On August 18th, the Bush administration Press Secretary, in response to Kerry's critique of the Bush redeployment, Scott McClellan recited that quote thusly:


"And I would point out that on August 1st, Senator Kerry said, and I quote, `I think we can significantly change the deployment of troops, not just there' -- he was referring to Iraq - `not just there, but elsewhere in the world. In the Korean Peninsula, perhaps, and Europe, perhaps, there are great possibilities open to us, but this administration has had very little imagination.' And then he went on. That was on `This Week' on August 1st.

http://www.usembassy.ro/WF/300/eur309.htm


The phrase he left out was a major qualifier, don't you think?


"If the diplomacy that I believe can be put in place can work, ..."


This is the kind of editing that conservatives accuse Michael Moore of doing when they call him a fraudulent propagandist along the lines of Leni Riefenstahl.

Then the conservative rags jump in on the action, as did Bill Kristol from the Weekly Standard:


"I will have significant, enormous reduction in the level of troops. . . . I think we can significantly change the deployment of troops, not just there but elsewhere in the world. In the Korean peninsula perhaps, in Europe perhaps. There are great possibilities open to us. But this administration has very little imagination."


http://weeklystandard.com/Content/Public/Articles/000/000/004/477hcuso.asp


Distorting through elipses.  I've seen worse.  Earlier this year Drudge used three little dots to excise over 20 paragraphs from John Kerry's 1971 Senate testimony.  I'm sure they weren't important.


This "overlooked" phrase is at least consistent with Kerry's position that Bush has failed on the diplomatic front and that he would do better.  One can disagree with his position, but it has consistently been his position.  It would have taken up precious little space to include it, but it would have been harder to stick to the "flip-flop" meme that Republican orthodoxy demands.


Then the mainstream media follows suit like a well-behaved puppy.

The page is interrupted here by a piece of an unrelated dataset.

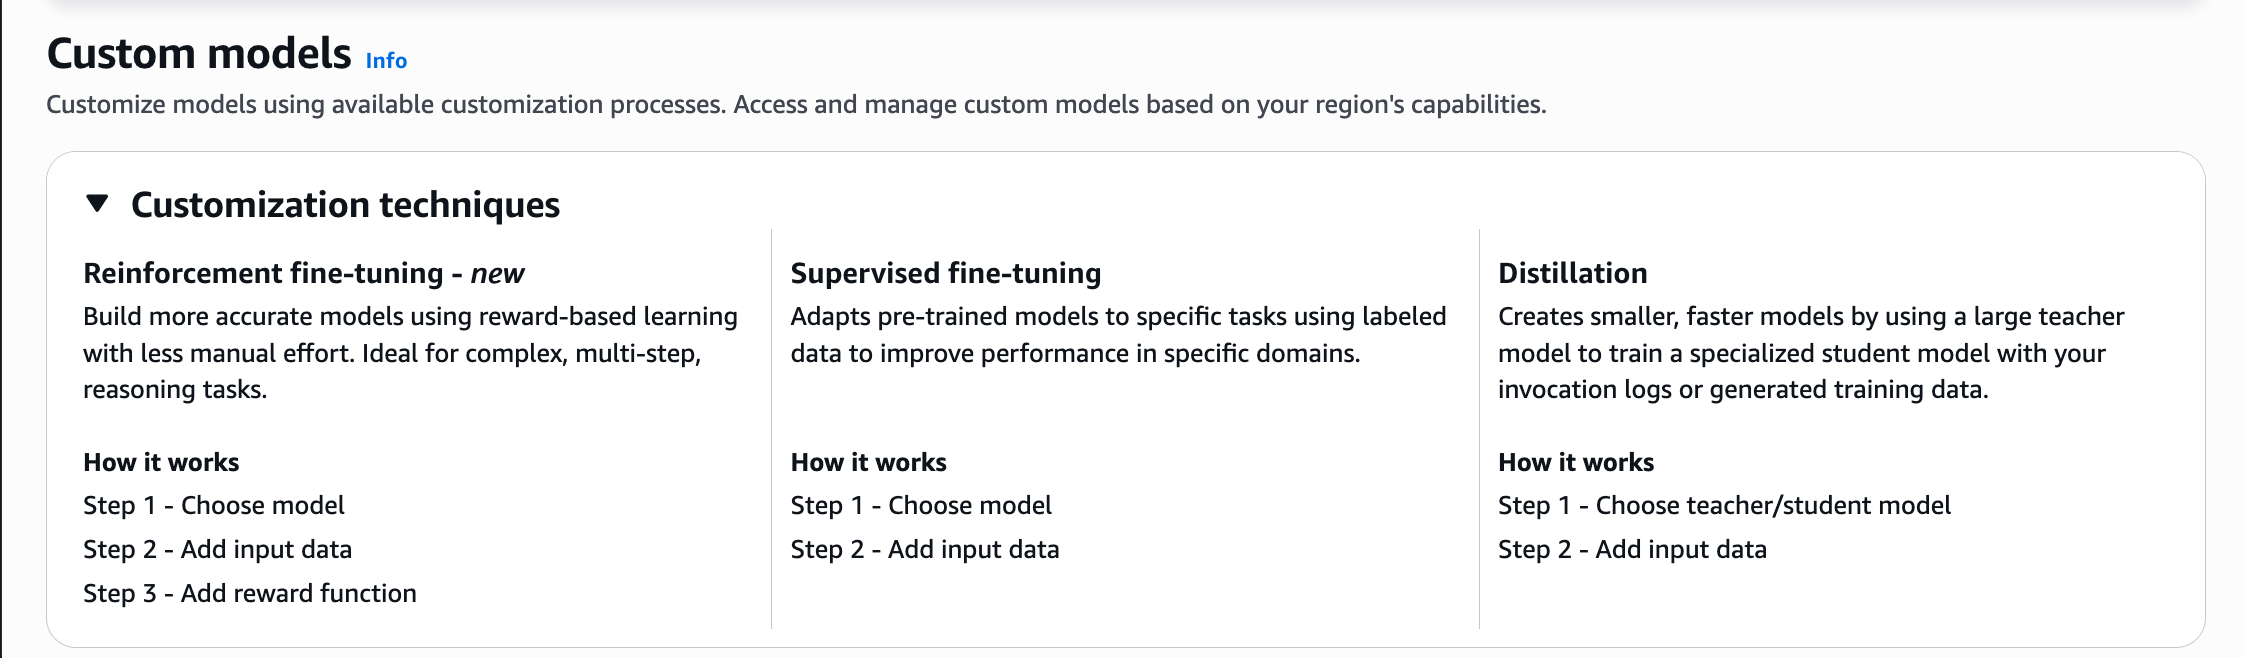Click the Custom models page description text
Image resolution: width=2244 pixels, height=658 pixels.
tap(796, 105)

The talking heads start flashing up the abbreviated quote and Kerry's surrogates just don't know what to do.  Which is where Kerry's best chance is to stop the flip-flop in its infancy.  He didn't create it, but by God, a good communications staff can blow it out of the water.  Mischaracterized and out of context quotes need to be taken on right away before they take on a life of their own.  Press releases, emails etc. need to immediately go out with clarifications of what was a said along with a tweak for those in the Bush administration for their distortions and dirty tricks.  Counter meme with meme.  If no one currently on staff is up to the task, I'm available and get by on very little sleep.

Monday, August 09, 2004

Kerry takes the bait?

Cowboy Bush has been calling Kerry out. Dubya wants to know if Kerry would have voted to authorize force if he knew what he knows now, i.e. that the entire rationale for possible force did not exist-- no WMDs. Of course, if that were known, there would likely be no other support from any major country. The Brits had to be fooled into thinking that they were 45 minutes from destruction. Without WMDs you just have bad guy who "wants WMDs"-- which makes him less dangerous than the bad guys who have WMDs, like N. Korea and Iran. The answer is obvious, right? Not so fast.

Kerry: Still Would Have Approved Force for Iraq

GRAND CANYON, Ariz. (Reuters) - Democratic presidential nominee John Kerry said on Monday he would have voted for the congressional resolution authorizing force against Iraq even if he had known then no weapons of mass destruction would be found.

Taking up a challenge from President Bush, whom he will face in the Nov. 2 election, the Massachusetts senator said: "I'll answer it directly. Yes, I would have voted for the authority. I believe it is the right authority for a president to have but I would have used that authority effectively."


Yes, I know authority for force is not the same as a declaration of war, but without the threat, what would be the point? I've learned to love you John, but gimme a break.